Our biggest rappel – 80 feet off of a tree.

Utah Rocks! – Part 2

**Flashback-I’m attempting to finish out catching up on our US road trip heading back to Seattle. **

For the next two nights, Rob and I based ourselves out of the Lazy Lizard Hostel in Moab, UT. For just under $18 we could camp and have access to a kitchen, bathroom, laundry (small extra fee) and showers. When we pulled into the hostel parking lot for the first time (it’s behind a storage unit complex), we were both pretty uncertain about the place. A corner of the parking lot had a number of tarps haphazardly stretched over an eclectic assortment of old furniture (indoor and outdoor). Rob looked around the camping and compared it to Nickelsville, a homeless encampment in Seattle. With this first impression, we drove back to another camping place in town, however, they wanted $40 a night for a site, so we were back and checking into the hostel not long after leaving. It turned out to have some really nice folks; many of whom are living there for the season as this place is the cheapest housing in town. Laundry was another couple bucks per load.

The night we arrived turned out to be Halloween. Rob helped me set up camp, scarfed dinner then prepared himself a Capital Reef (it’s another Utah National Park named because settlers with a marine background called the obstacle a reef) diver costume to go out bar hopping with the other hostel denizens. It was nice for him to let loose and for me to have a quiet evening doing laundry, hanging out watching old Halloween movies and catching up on the internet.

The next day we continued our explorations of Arches National Park. The previous day we hiked the Devils Garden and Balanced Rock before going to the hostel, so we wanted to explore some of the other areas.

On this day, we rented a off-roading jeep since one of the shops had a November discount (yay November 1st). This shop also happened to be one of the only places in town that would rent you jeeps to take on a course called Hell’s Revenge (although there’s a whole list of obstacles, including the Hot tubs, Escalator, Hell’s Gate and Potato Salad Hill, that are excluded).
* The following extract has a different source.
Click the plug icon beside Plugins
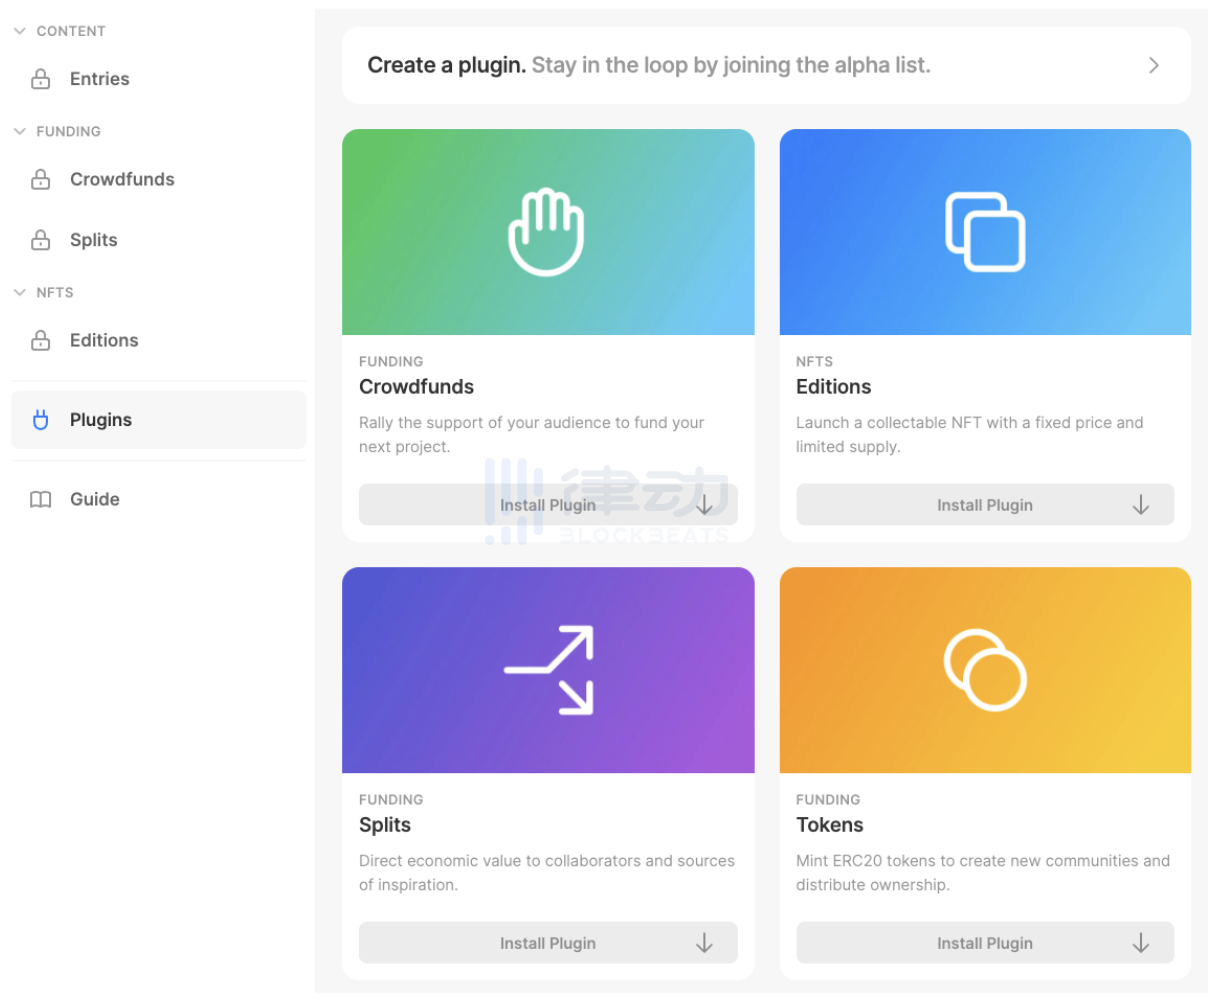Viewport: 1214px width, 1004px height. tap(40, 420)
We began using some of the 4×4 roads in Arches National Park to go out to see the Tower Arch. Since I’ve never been off-roading, starting on something easier seemed like a good idea, especially after Rob’s story about a family vacation where the Smiths rented a jeep and Bob drove the hardest road. Our first road turned out to be more than just a beginner road. At times, we were so sideways that I had to hold myself in the seat and Rob was watching to make sure we didn’t hit the mirror on the roadside embankment. We also went down a steep decent with 2+ foot rock drops the entire way down. After surviving all of that, Sand Flat National Recreation area, home of Hell’s Revenge, was the next stop. The course is 6.5 miles of driving that’s suppose to take 2-3 hours.We called it quits part way through opting for the shortcut since it was getting dark. It still took us a couple hours for the 3 miles we did. I was so thankful we made it back to the pavement in one piece. Only then did Rob tell me how freaked out he had been and was afraid he had almost tipped us.
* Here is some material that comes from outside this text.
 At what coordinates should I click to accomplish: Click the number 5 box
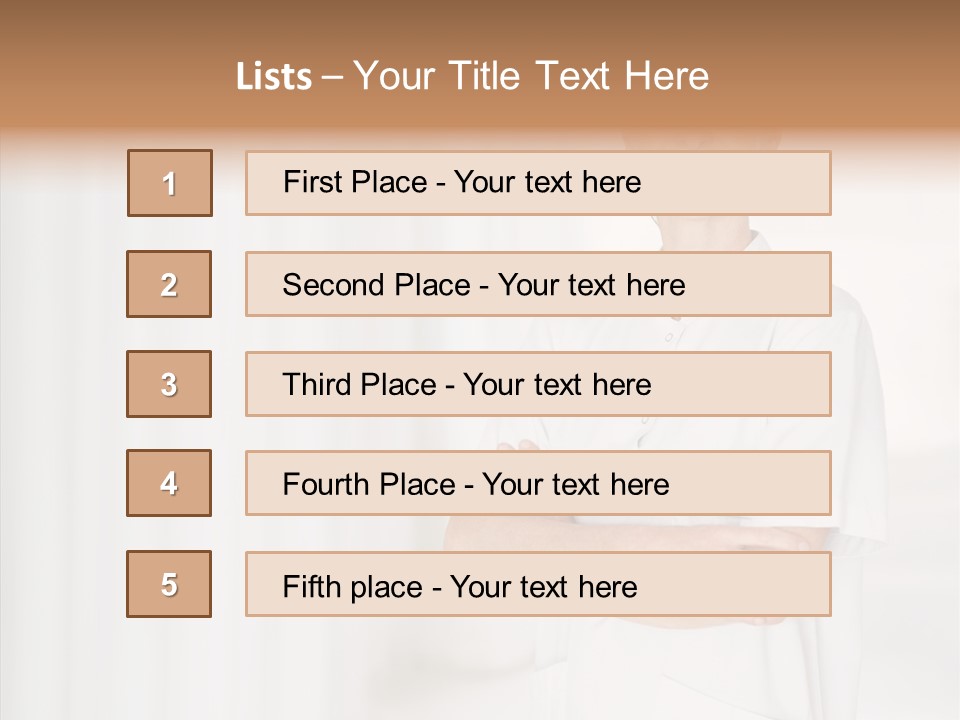pyautogui.click(x=169, y=584)
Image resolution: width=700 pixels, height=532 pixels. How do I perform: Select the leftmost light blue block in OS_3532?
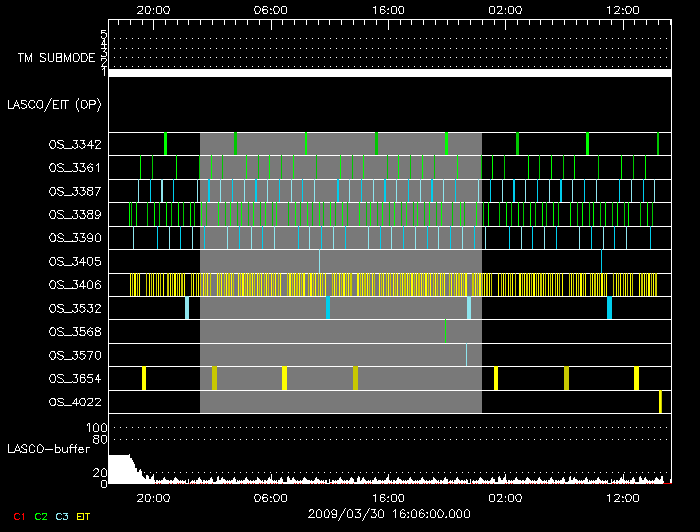[x=186, y=308]
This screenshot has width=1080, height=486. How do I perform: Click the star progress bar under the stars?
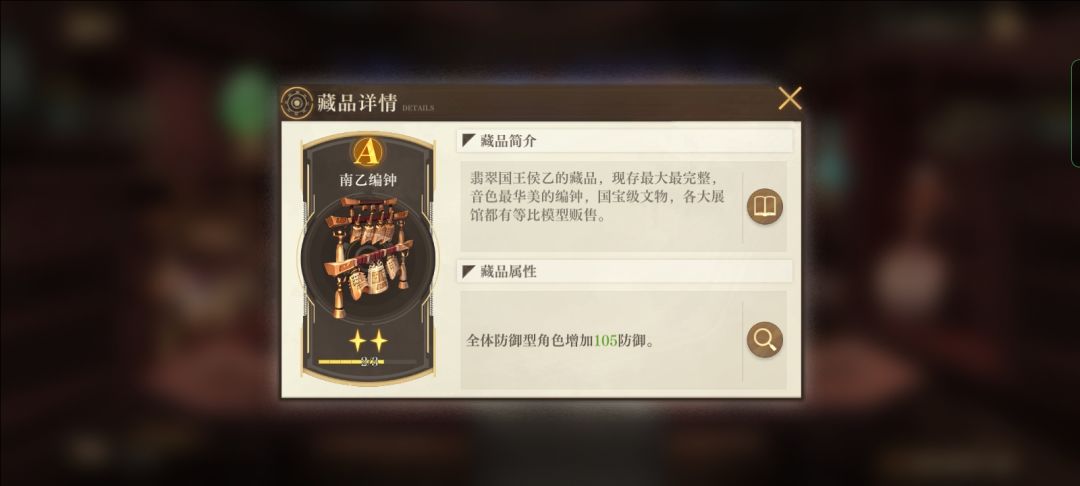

The next morning, we set out from Canyonlands Island in the Sky section. Unfortunately, we got a later start due to cooking some good breakfast and returning the jeep, so we missed sunrise at Mesa Arch. Just as we got into the park, we saw this really neat road (Schafer Road), so we decided to go for a drive before exploring the rest of the park. It was pretty narrow in spots and there were a few rocks in the road, but overall not too bad a drive. Luckily, we only passed one car on the way out (but of course it was during the 2 minutes I decided to change shirts in the car. Grrr.).  After our scenic detour, Rob and I did the obligatory hikes – Mesa Arch, Upheaval Dome and the Grand View Point.


Schafer Road down to the White Rim Canyon Road. View from the park scenic drive lookout.

San Rafael Swell

Looking for a free place to camp between Canyonlands Island in the Sky and Goblin Valley State Park, I found the San Rafael Swell, a popular off-roading area and neat geological formation. We drove through a canyon like area and discovered a number of boondocking sites in a wider section. We parked to car to do better scouting on foot and after seeing no one for awhile, another car pulled in and parked right next to us. As we looked for campsites, they went to examine the large pictographs on the canyon wall that we hadn’t noticed, but just happened to park right next to.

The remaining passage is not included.